An increased recognition within the medical community and the lay public of the power of molecular testing, along with overutilization from self-referring clinicians utilizing client billing schemes, have led to a significant increase in the volume of molecular testing. As a result, some Medicare contractors are already taking steps to significantly decrease reimbursement for some molecular tests and outright decline reimbursement for others.
I have spoken with the medical director of one of these Medicare contractors who told me self-referring clinicians order, and expect payment for, all kinds of molecular tests that are not approved by the FDA or provide no proven patient care benefit. And not only that, a few of these shameless clinicians have the nerve to call the Medicare contractor and complain when the tests are not paid for, which of course prevents them from unethically profiting.
From Mr. Klipp:
Medicare carrier Palmetto GBA recently posted their reimbursement rates for 78 new molecular diagnostic test codes. Palmetto processes claims for several key states, including California. Based on a preliminary analysis by Laboratory Economics, the reimbursement for these 78 codes is down, on average, by more than 30% compared with the reimbursement labs had previously received under code-stack billing.

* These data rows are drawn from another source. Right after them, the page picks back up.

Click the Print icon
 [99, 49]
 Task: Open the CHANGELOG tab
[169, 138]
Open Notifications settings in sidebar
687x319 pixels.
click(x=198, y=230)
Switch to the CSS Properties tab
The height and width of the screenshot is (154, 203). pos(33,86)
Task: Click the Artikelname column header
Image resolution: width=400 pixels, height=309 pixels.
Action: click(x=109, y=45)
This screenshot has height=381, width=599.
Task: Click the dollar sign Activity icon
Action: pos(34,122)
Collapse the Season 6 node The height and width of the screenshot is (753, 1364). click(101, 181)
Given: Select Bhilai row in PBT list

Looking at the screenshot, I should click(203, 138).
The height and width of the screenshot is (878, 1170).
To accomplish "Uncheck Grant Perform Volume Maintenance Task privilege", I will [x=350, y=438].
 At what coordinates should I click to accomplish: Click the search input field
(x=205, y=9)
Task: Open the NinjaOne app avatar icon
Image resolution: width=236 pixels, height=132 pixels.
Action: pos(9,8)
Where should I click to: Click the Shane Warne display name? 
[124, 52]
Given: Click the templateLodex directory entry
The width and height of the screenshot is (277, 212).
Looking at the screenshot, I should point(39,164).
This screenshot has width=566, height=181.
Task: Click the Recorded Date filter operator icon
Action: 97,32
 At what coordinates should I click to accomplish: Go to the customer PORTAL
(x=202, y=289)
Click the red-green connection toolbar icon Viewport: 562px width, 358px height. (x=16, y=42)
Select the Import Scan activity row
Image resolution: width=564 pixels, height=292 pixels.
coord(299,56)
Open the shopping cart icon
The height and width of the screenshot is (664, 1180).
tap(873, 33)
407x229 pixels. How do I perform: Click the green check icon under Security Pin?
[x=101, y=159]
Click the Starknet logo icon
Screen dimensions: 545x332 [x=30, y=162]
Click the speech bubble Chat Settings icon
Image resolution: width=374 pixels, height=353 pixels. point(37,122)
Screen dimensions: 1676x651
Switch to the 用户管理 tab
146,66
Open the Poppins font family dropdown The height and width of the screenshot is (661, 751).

Laboratory Economics is sponsoring a special teleconference–Finding Success in the New Molecular Test Reimbursement Paradigm–on February 15. Featured speakers will be national experts Rina Wolf from XIFIN Inc. and Charles Root, PhD, from CodeMap LLC.
See www.laboratoryeconomics.com for more information.
Final national Medicare rates for molecular tests will be determined by CMS over the next six-to-nine months. This is a topic of critical concern to the future of laboratory medicine.